The platform subscription serves as an entry point for less sophisticated attackers. The platform offers access to AI-generated phishing lures, dashboards to track targeted victims, automated templates and other benefits.
The attacks use phishing emails that impersonate trusted cloud productivity and document sharing services, the FBI said. The emails include a device code that tells the user to visit a legitimate Microsoft verification page, on which the user pastes in the code.
The hacker then can gain OAuth access and refresh tokens. This provides access to the Microsoft 365 account and various services, including Teams, Outlook and OneDrive.
Arctic Wolf researchers said the Kali365 infrastructure lowers the barrier to entry for potential attackers.
“Because it leverages legitimate Microsoft infrastructure, the activity can appear normal to the victim, which makes it harder to detect,” said Steven Campbell, staff threat intelligence researcher at cybersecurity firm Arctic Wolf. “In practical terms, this means an attacker doesn’t need to build sophisticated tooling themselves. They can stand up a campaign quickly and at scale.”

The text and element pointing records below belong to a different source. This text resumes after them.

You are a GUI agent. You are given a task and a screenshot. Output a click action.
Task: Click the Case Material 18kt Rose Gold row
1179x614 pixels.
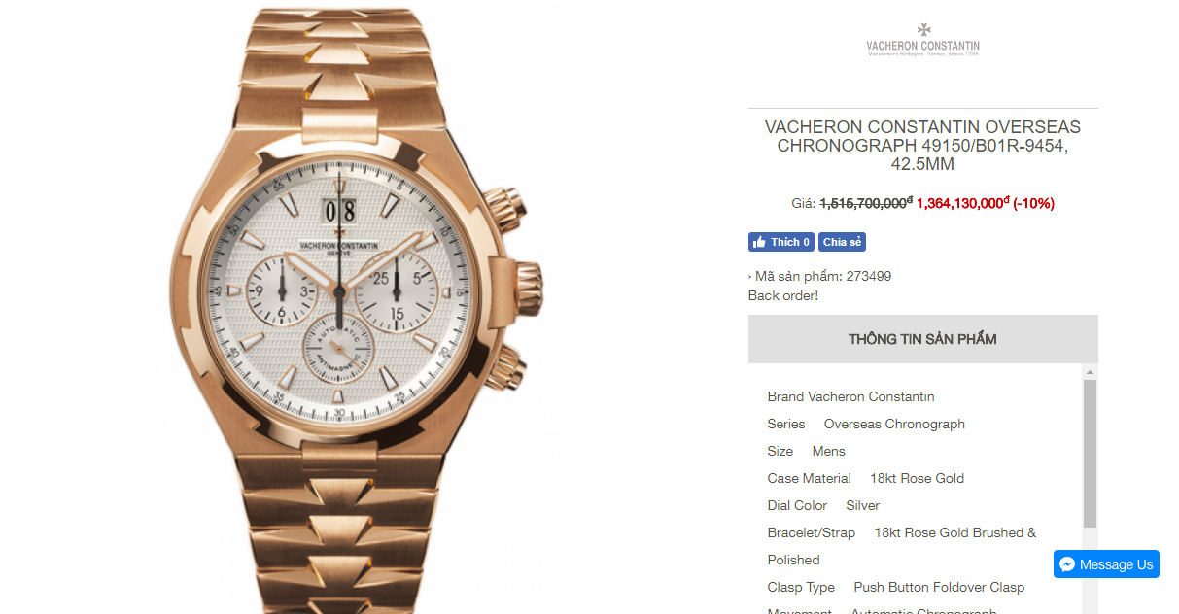point(866,478)
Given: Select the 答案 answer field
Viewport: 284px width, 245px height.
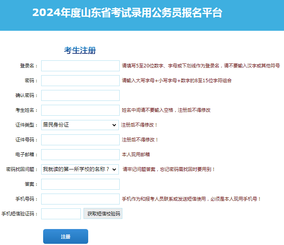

The FBI warning comes about a month after a report by Arctic Wolf on an operation that used the Kali365 platform. Researchers said they have been tracking a widespread device code phishing campaign since early April.
The campaign originated mainly from a single IP address, operated in North America and Europe, the Middle East and Africa. The campaign’s targets included manufacturing, education, insurance, financial, healthcare and government.
The campaign uncovered by Arctic Wolf is similar to a separate device code phishing operation tracked by Huntress. Starting in February, the campaign targeted Microsoft 365 identities across more than 340 organizations in the U.S., Canada, Australia, New Zealand and Germany.
Attackers in that campaign weaponized Railway.com, a platform-as-a-service that was built for vibe coding. Railway was abused to develop on-demand credential harvesting infrastructure, according to Huntress.
Huntress and Flare.io in March attributed the Railway attacks to the Evil Tokens phishing-as-a-service platform.
Researchers at Proofpoint reported in December how state-linked and criminal actors were using device-code phishing to gain access to Microsoft 365 accounts.
A Microsoft spokesperson said security teams should follow guidance provided by the FBI. Microsoft also provided best practices advice about how to protect against scams.
The FBI declined to provide any additional comment beyond the alert.